School Lunch Shamin Laws
The New Mexico law requires New Mexico schools:
- provide a meal to nearly every student who asks for one, regardless of ability to pay;
- ensure that all needy children are enrolled in the federal school lunch program; and
- avoid discriminatory and stigmatizing treatment of children who cannot pay for lunch.
Texas and California legislatures are considering enacting similar “lunch shaming” laws. The New Hampshire legislature has yet to take up such a bill, but it has enacted a general anti bullying statute. See RSA 193-F. This law requires schools to:
- notify parents of suspected bullying
- investigate any concern over bullying; and
- take appropriate action to stop the bullying.
New Hampshire Anti-Bullying Law
What many parents might not understand is that these laws that protect children in public schools are only as good as their enforcement. The New Mexico law, for example, does not state the legal consequence to schools which violate the law, so it is unclear from the law’s language whether a parent might sue a school for damage caused to a child for violation of the law.

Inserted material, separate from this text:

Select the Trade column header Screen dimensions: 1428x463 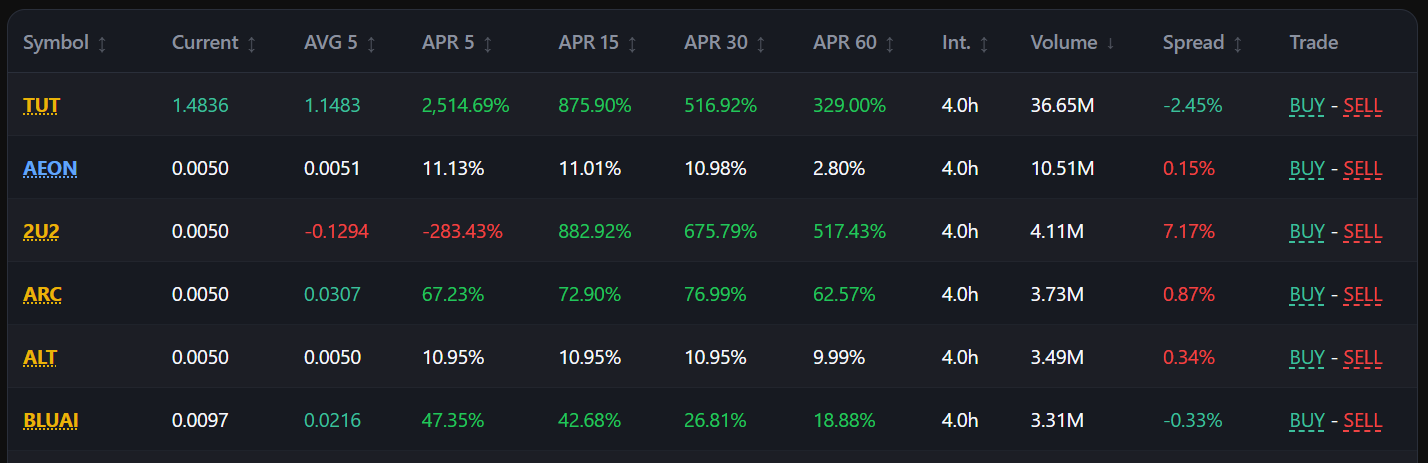1313,43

Meanwhile, the New Hampshire bullying statute is very clear; it states definitively that a school may not be sued for damages for violating the bullying law.
What Can Parents Do in NH?
This is not to say there is no relief for New Hampshire children who suffer injury due to a school’s violation of the bullying statute. Parents may complain to the New Hampshire Department of Education, who must investigate and, upon a finding of bullying, take steps to stop the bullying. However, the Department is not empowered to order compensation to the injured student.